STATED GOAL: Can you carry the meeting report on the Green Paper on Land Reform below forward, starting after its last sentence?

## START SELECTED EXCERPT

The Department of Rural Development and Land Reform briefed the Committee on the Green Paper on Land Reform. The Green Paper dealt with four broad areas: freehold system, land under foreigners, state land, and communal land. More emphasis was placed on the first three during the briefing. The Committee decided not to engage with the Department after the briefing but rather to forward its questions to the Department for a written response.

Meeting report

The Chairperson stated that the issues of rural development and land reform needed to go in the right direction. 

Department of Rural Development and Land Reform: Green Paper on Land Reform
The Department of Rural Development and Land Reform briefed the Committee on the Green Paper on Land Reform. The delegation comprised of Deputy Minister, Thulas Nxesi, Mr Sunday Ugunronbi, Executive Manager: Policy, Research and Legislation Development, Mr Vusi Mahlangu, Acting Deputy Director General: Land Reform, Mr Eddie Mohoebi, Head of Communications, Mr Vela Mngwengwe, Chief Director: State Land Administration, Mr Sicelo Brian Mbatha, Registrar of Deeds: Registration and Support Systems and Mr Mpho Mashaba, Parliamentary Liaison Officer.

## END SELECTED EXCERPT
## START SOURCE EXCERPT

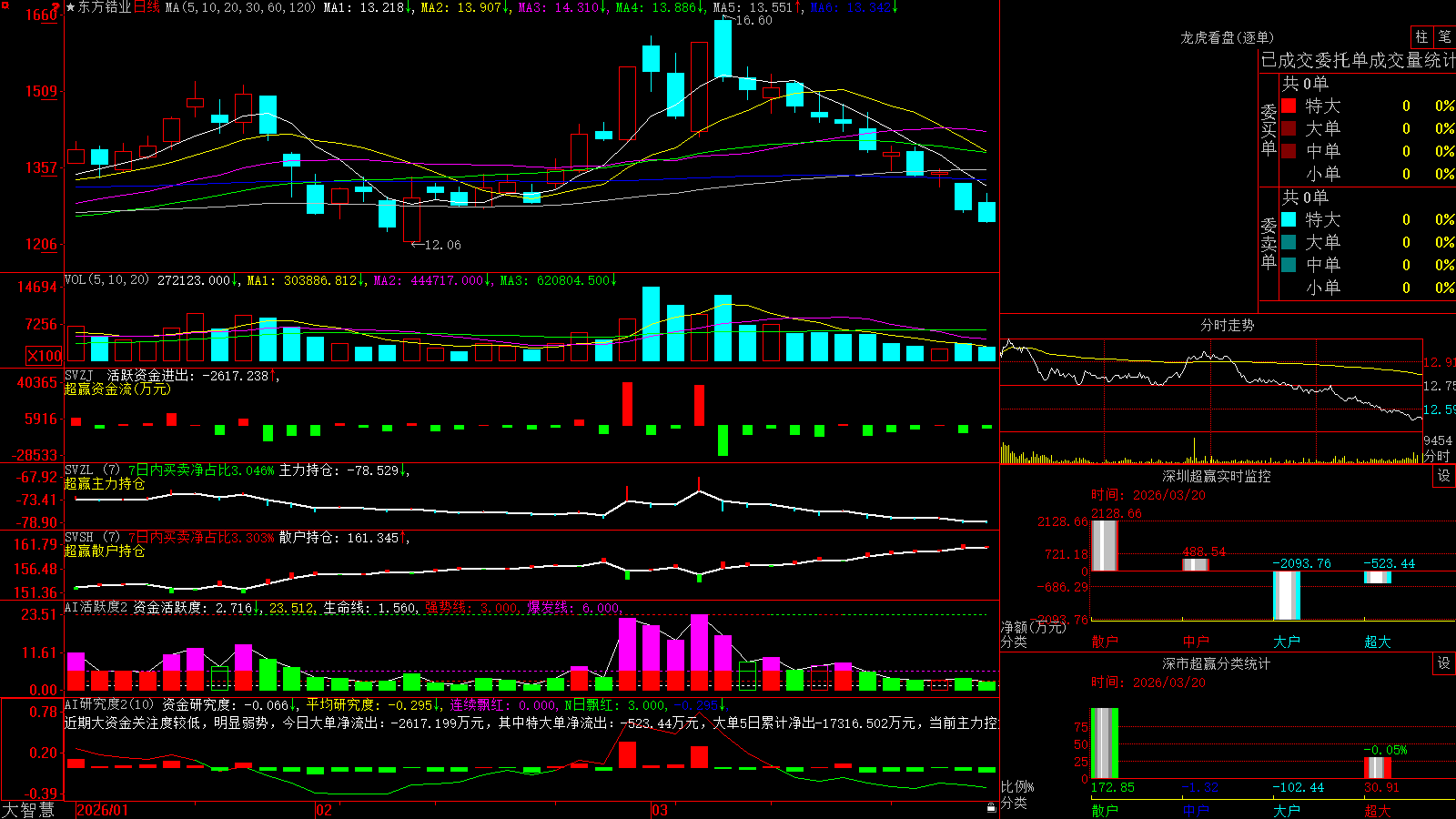Switch order view to 柱 mode
This screenshot has height=819, width=1456.
pos(1421,36)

## END SOURCE EXCERPT

ANSWER TO THE TASK:
Deputy Minister Nxesi, in his opening remarks, noted that there was a great deal of excitement about the Green Paper on Land Reform. There had been a delay in brinig it out as Cabinet had wished to separate the issues of land reform and rural development. Hence separate green papers on land reform and rural development had been developed. The Green Paper on Rural Development was being worked on. He pointed out that the Green Paper on Land Reform had four broad areas that dealt with the freehold system, land under foreigners, state land, and lastly communal land. More emphasis would be placed on the first three during the briefing. The dynamics on communal land was different than the other three. He believed SA to have a distorted land market. Some blamed it on economics by virtue of supply and demand. The bottom line was that prices were being manipulated when it became evident that government needed to purchase land for land reform. If the issue was not handled properly it could get out of hand. One need only look at what happened in Zimbabwe. Three institutions would be introduced to facilitate land reform: the Land Management Commission, the Land Management Board and the Office of the Valuer General. He noted that state land was the responsibility of the Department of Rural Development and Land Reform as well as the Department of Public Works.

The Chairperson stated that members would not be asking the Department questions after the briefing but would rather forward its questions to the Department for a written response. What needed to be considered was that the first generation of land ownership in SA never bought land. Neither did the second generation. Perhaps the third generation had purchased land. Land ownership in SA was skewed.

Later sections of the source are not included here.